Como bom pessimista, evitou o engodo dos otimistas – viver da pena. Havia herdado interesses na firma comercial de seu pai e com modéstia viveu das rendas. Soube empregar seus dinheiros com sabedoria rara em filósofos. Quando uma empresa da qual havia tomado ações faliu e outros credores propuseram-se a aceitar liquidação com 70%, Schopenhauer resistiu e obteve pagamento integral. Tinha o bastante para ocupar dois cômodos em uma casa de pensão, na qual viveu os últimos trinta anos de vida na só companhia de um cão. Chamava-se Atma [o termo braamane para a alma do mundo], mas na cidade diziam o “jovem Schopenhauer”. Suas refeições tomava-as habitualmente no Englischer Hof. Ao sentar-se a mesa punha diante de si uma moeda de ouro; ao levantar-se recolhia-a ao bolso. Um garçom animou-se a indagar daquilo, e a resposta do filosofo foi tratar-se da aposta que fazia consigo mesmo, de que os oficiais ingleses que freqüentavam o restaurante em tempo algum deixariam de conversar sobre cavalos, mulheres e cães -  e como nunca perdia, a moeda não ia jamais para a caixa dos pobres.
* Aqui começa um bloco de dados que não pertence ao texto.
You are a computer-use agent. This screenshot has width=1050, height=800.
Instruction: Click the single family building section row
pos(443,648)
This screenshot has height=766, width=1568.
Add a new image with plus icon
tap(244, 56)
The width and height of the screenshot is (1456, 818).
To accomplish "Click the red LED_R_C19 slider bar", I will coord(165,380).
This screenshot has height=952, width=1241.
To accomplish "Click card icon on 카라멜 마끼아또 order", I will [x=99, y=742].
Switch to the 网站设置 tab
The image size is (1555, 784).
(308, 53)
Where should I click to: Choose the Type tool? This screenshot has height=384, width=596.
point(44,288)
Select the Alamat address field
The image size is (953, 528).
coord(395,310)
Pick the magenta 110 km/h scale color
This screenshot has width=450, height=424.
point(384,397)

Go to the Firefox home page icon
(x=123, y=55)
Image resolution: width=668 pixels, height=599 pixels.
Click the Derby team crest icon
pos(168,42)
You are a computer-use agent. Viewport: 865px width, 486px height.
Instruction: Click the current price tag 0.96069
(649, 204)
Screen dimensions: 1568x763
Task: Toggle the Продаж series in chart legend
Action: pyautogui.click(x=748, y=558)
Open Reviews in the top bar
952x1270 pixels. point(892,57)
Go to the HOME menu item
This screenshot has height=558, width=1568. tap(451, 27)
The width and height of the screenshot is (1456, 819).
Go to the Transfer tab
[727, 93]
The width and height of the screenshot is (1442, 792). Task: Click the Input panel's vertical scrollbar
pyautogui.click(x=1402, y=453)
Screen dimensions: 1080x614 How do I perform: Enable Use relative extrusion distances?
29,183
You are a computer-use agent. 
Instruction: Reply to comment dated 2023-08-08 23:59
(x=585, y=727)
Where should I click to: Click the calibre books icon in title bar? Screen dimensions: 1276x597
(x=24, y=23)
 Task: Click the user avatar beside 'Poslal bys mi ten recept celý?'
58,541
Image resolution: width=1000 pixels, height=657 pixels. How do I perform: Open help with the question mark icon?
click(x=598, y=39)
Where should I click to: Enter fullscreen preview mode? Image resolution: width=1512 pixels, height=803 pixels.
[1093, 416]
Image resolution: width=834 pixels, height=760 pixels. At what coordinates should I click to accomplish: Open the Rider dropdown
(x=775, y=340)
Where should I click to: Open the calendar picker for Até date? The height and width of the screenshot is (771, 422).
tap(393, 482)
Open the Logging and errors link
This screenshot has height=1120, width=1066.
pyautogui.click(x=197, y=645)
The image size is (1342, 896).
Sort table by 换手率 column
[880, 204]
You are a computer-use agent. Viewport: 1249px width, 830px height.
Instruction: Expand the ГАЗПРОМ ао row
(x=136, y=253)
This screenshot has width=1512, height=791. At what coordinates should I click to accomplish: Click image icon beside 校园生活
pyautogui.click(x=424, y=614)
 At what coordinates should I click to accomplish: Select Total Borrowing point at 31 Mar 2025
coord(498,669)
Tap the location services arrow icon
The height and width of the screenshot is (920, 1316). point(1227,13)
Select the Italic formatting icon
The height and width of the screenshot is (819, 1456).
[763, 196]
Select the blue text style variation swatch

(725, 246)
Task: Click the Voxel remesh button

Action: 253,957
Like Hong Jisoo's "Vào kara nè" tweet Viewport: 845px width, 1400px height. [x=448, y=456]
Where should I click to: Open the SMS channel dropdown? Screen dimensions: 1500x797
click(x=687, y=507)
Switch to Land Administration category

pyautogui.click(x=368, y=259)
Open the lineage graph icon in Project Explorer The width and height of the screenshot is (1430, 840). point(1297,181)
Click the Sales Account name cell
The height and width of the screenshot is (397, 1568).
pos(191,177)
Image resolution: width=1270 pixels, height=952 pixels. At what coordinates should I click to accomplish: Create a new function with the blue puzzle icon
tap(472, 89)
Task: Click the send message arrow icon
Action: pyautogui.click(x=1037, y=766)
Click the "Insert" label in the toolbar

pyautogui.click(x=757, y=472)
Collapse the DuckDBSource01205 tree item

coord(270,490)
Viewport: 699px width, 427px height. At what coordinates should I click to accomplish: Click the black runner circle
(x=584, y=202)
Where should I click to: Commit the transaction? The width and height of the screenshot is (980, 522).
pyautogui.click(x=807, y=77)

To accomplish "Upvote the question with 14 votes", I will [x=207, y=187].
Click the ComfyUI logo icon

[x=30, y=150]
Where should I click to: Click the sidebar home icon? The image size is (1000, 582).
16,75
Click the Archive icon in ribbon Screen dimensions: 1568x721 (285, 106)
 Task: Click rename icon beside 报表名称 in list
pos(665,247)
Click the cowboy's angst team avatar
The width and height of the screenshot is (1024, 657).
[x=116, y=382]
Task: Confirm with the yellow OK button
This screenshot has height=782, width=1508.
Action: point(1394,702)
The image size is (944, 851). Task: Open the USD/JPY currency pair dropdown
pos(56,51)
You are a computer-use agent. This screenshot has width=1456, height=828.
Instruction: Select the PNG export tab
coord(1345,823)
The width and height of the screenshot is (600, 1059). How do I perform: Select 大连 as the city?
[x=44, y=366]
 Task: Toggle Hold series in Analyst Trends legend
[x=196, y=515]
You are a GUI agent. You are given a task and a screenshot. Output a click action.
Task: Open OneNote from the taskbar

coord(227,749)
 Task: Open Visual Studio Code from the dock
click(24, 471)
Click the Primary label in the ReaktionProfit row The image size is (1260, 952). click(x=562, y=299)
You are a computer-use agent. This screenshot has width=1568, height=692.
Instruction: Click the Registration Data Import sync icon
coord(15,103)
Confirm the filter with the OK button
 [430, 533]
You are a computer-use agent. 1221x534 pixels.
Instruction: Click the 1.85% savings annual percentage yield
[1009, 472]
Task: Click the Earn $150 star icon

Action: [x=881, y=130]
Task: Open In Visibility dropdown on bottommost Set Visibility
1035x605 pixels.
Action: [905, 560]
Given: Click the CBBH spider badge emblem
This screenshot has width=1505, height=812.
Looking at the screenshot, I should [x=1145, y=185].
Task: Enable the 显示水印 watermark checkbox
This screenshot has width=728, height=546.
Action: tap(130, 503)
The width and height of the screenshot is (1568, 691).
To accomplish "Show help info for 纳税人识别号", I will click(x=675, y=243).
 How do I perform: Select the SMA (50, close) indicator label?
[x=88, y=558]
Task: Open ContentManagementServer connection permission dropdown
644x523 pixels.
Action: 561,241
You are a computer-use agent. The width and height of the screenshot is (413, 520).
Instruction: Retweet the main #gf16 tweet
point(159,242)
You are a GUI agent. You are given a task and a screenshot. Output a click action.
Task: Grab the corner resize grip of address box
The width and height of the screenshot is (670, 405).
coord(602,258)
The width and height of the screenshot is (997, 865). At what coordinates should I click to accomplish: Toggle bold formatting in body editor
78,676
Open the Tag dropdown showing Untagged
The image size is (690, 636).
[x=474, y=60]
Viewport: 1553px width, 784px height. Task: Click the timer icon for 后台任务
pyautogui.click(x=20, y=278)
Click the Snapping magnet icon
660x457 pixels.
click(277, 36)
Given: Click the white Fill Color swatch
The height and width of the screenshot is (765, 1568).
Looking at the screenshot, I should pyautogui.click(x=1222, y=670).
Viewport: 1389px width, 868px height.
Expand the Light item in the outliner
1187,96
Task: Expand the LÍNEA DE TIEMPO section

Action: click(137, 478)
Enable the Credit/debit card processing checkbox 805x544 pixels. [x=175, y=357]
As universidades ignoravam-no, e aos seus livros, como para provar sua afirmação de que todos os avanços da filosofia se fazem fora dos muros acadêmicos. “Nada”, diz Nietzsche, “ofendeu tanto os sábios alemães como a atitude de Schopenhauer para com eles”; Mas Schopenhauer tinha aprendido a paciência e confiava que, embora tarde, haviam de lhe reconhecer o valor. E de fato assim foi. Homens da classe media – legista, médicos, negociantes – descobriram nele um filosofo que em vez de um pretensioso malabarismo com irrealidades metafísicas lhes dava uma concepção inteligível dos fenômenos da vida real. Desiludida dos ideais e esforços de 1848, a Europa voltou-se com aclamações para um filosofia que corporificava o desespero de 1815. O ataque da ciência contra a teologia, a denuncia socialista da guerra, a pressão biológica da luta pela vida foram os fatores que afinal ergueram Schopenhauer aos galarins da fama.

Não estava ele demasiado velho para gozar a popularidade; lia com avidez todos os artigos publicados sobre sua personalidade e pedia aos amigos que lhe enviassem, como porte a pagar, tudo quanto saísse a seu respeito. Em 1854, Wagner mandou-lhe um exemplar do Anel dos Nibelugen com uma palavra sobre o juízo do filosofo sobre a musica. Em vista dessas homenagens o grande pessimista se tornou nos últimos anos quase um otimista; tocava flauta com freqüência depois do jantar, e agradecia ao Tempo tê-lo varrido dos ardores da mocidade. Começou a vir gente de toda parte para vê-lo; e ao completar senta anos, em 1858, teve congratulações de todos os países do mundo.

Schopenhauer ia viver mais dois anos. A 21 de setembro de 1860 esteve a mesa para o breakfast, aparentemente bom de saúde. Uma hora depois a dona da casa o encontrou ainda a mesa - mas morto.